-- Travail demandé --
1. Traduisez en anglais la phrase suivante de l'extrait sur Louise Bourgeois : « Féminité, intimité, aliénation au sein du carcan familial, cet art est une révélation. »
2. D'après l'extrait sur Louise Bourgeois, pour quelle raison Mâkhi entreprend-elle un tour des galeries de SoHo ? Répondez en une à trois phrases.

-- Extrait de page --
───

Après un an d’imprégnation d’art ancien, Mâkhi se décide à renouer avec son époque en faisant un tour des galeries de SoHo. Elle tombe sur l’œuvre de Louise Bourgeois, dont elle ignorait tout ("Je pensais qu’elle avait mon âge"). Féminité, intimité, aliénation au sein du carcan familial, cet art est une révélation. Elle obtient ses coordonnées, lui écrit ; sans réponse de sa part, lui téléphone. La grande dame de l’art contemporain l’interroge assez sèchement, puis tout de go lui demande : "Que puis-je faire pour vous ?" Mâkhi lâche : "Sauver ma vie". S’ensuit une amitié par-delà l’océan après le retour de Mâkhi à Paris et jusqu’à la disparition de Louise Bourgeois, morte quasi centenaire en 2010. Et un livre, Louise Bourgeois : l’aveugle guidant l’aveugle (Actes Sud, 2008).

───

-- Entrées sur les coordonnées cibles --

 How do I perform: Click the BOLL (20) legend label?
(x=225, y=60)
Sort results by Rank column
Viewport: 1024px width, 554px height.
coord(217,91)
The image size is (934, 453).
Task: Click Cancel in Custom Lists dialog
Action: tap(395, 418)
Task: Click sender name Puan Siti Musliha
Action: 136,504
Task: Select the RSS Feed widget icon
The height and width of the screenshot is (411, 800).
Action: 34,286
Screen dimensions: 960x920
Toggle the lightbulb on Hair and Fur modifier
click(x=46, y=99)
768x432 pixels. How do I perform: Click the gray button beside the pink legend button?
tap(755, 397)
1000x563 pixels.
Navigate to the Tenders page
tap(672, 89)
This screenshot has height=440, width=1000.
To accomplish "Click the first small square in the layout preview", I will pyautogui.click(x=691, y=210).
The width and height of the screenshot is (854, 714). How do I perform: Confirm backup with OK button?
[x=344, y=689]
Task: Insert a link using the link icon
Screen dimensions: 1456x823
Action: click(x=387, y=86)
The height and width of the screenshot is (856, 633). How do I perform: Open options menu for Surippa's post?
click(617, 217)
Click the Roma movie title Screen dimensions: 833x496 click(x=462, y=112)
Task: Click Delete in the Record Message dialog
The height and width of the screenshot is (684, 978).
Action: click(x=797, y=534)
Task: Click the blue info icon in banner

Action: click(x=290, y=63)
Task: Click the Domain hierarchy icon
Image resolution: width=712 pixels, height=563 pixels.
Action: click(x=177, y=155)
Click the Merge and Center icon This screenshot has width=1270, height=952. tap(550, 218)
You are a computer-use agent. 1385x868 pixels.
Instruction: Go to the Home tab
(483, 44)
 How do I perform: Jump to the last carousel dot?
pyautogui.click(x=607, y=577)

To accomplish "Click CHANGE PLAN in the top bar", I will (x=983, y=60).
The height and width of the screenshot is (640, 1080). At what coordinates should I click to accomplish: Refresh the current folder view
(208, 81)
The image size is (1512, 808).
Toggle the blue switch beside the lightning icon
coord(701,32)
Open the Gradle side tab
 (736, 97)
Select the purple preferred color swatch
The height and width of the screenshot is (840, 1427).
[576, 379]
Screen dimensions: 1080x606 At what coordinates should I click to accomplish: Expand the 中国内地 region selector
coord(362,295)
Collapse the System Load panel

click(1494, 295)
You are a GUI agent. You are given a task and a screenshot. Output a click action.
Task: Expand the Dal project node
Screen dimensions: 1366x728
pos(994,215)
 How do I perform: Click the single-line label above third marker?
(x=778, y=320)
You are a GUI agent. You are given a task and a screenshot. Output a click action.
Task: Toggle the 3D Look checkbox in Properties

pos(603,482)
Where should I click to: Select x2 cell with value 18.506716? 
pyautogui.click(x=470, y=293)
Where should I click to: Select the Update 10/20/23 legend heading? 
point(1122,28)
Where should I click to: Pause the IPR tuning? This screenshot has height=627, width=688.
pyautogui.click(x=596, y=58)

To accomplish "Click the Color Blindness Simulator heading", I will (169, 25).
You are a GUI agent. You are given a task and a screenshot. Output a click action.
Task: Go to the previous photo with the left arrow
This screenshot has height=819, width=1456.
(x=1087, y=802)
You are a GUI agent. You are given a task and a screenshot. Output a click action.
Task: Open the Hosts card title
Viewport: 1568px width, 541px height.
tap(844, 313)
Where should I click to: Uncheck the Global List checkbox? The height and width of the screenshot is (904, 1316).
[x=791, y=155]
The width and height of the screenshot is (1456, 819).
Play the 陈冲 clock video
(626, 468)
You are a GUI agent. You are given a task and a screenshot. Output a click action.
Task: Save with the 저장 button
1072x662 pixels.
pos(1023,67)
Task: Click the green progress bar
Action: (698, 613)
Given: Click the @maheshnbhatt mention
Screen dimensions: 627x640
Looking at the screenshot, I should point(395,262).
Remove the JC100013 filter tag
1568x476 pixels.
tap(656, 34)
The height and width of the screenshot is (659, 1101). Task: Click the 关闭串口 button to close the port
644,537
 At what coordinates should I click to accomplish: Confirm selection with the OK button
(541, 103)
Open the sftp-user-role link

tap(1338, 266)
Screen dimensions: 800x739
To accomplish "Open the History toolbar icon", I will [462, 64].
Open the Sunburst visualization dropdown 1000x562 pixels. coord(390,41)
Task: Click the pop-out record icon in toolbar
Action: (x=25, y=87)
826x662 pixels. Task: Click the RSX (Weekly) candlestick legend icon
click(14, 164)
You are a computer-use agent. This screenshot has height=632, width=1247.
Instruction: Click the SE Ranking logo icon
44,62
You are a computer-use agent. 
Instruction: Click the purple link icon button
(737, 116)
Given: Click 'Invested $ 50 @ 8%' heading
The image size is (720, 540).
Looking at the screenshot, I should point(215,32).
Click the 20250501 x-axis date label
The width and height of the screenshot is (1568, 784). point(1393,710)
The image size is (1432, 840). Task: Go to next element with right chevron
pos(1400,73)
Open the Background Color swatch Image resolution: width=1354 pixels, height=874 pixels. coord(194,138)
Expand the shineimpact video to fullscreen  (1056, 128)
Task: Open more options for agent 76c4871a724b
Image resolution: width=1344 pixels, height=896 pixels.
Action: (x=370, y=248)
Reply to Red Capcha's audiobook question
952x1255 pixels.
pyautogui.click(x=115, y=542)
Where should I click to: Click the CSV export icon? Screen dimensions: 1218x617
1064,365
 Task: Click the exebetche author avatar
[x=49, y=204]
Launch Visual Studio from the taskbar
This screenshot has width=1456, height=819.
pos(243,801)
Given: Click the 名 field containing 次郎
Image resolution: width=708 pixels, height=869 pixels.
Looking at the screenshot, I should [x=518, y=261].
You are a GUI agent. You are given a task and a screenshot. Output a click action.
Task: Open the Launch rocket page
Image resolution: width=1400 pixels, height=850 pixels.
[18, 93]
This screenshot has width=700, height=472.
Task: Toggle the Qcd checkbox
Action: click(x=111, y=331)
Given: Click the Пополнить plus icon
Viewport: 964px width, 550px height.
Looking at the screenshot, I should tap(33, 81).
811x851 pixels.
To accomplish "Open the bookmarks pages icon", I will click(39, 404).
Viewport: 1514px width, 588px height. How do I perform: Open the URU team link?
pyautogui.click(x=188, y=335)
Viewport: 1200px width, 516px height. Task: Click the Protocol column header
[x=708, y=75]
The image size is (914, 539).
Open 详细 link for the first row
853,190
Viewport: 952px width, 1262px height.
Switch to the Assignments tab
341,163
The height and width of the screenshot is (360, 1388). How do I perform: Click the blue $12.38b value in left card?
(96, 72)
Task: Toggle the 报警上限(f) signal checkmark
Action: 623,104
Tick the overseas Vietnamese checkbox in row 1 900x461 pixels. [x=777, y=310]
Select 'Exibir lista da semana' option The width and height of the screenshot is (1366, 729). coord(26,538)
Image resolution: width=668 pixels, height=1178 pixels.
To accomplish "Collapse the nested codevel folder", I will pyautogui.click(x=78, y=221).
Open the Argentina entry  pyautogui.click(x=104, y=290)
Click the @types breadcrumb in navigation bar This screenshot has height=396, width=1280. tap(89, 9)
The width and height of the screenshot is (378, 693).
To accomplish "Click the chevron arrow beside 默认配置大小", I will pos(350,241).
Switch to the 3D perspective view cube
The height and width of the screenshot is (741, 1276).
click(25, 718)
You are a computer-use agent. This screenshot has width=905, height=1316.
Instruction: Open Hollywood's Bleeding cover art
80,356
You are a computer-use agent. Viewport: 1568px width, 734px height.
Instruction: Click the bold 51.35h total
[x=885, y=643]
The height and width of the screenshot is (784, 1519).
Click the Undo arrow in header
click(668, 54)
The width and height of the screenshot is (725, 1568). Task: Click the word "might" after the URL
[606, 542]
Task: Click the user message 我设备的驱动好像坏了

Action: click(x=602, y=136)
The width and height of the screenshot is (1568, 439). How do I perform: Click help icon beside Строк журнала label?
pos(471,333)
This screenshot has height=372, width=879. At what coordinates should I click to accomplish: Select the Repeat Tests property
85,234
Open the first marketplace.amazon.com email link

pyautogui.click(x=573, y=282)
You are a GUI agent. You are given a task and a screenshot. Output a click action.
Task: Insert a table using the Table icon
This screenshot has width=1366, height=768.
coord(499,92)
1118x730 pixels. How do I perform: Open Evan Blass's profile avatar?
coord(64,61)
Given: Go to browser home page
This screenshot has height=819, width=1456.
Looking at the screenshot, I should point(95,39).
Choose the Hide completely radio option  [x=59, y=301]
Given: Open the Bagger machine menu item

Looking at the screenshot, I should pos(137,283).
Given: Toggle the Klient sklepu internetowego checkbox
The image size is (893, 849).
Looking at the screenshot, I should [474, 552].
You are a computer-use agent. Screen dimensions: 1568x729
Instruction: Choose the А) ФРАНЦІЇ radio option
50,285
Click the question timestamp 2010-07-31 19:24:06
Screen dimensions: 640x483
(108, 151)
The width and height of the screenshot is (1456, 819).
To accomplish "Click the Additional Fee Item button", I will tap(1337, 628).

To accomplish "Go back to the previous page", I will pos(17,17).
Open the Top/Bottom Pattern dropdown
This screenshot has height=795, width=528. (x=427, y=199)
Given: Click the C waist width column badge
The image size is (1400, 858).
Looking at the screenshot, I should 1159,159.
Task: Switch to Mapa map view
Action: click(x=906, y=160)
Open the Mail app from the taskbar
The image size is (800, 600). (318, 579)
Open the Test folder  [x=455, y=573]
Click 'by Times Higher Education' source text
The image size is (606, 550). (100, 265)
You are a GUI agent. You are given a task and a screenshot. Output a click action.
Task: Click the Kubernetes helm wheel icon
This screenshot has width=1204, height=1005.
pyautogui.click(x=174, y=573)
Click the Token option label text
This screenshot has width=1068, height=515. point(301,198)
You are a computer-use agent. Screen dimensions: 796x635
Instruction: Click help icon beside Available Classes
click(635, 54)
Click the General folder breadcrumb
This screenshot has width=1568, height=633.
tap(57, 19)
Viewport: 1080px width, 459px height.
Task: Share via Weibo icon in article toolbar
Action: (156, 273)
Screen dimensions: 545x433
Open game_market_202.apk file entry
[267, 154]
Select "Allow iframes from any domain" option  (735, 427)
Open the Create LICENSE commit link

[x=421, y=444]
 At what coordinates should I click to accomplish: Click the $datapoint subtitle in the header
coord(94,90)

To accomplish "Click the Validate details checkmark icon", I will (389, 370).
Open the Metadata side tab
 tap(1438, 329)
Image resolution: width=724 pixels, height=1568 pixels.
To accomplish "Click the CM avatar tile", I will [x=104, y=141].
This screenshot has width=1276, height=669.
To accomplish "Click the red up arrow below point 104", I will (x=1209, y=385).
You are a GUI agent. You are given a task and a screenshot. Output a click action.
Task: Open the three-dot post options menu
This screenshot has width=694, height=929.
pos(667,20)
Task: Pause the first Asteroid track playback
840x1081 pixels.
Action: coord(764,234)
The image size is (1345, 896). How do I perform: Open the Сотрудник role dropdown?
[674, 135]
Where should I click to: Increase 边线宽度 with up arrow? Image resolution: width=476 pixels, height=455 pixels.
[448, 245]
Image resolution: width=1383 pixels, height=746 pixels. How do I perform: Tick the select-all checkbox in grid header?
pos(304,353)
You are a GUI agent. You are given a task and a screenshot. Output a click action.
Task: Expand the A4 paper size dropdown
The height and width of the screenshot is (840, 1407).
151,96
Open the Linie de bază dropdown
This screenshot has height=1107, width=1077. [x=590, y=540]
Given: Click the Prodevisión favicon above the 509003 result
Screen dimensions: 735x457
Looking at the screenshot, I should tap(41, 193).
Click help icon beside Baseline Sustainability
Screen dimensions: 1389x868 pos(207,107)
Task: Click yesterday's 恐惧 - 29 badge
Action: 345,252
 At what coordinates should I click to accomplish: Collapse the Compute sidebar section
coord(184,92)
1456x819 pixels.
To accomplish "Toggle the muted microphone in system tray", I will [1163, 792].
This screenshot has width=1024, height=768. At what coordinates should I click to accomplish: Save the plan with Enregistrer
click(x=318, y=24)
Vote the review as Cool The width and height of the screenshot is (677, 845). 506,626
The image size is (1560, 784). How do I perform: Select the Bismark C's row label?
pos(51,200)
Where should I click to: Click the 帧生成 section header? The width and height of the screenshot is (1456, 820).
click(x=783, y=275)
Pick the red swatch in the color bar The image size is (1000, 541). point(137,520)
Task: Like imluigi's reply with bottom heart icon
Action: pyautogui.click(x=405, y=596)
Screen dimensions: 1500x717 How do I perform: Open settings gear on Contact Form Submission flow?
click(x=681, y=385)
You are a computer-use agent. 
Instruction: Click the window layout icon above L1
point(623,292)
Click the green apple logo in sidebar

───

-- Réponses attendues --
1. Femininity, intimacy, alienation within the confines of the family: this art is a revelation.

2. Après une année d'imprégnation d'art ancien, Mâkhi décide de renouer avec son époque. C'est dans ce but qu'elle parcourt les galeries de SoHo.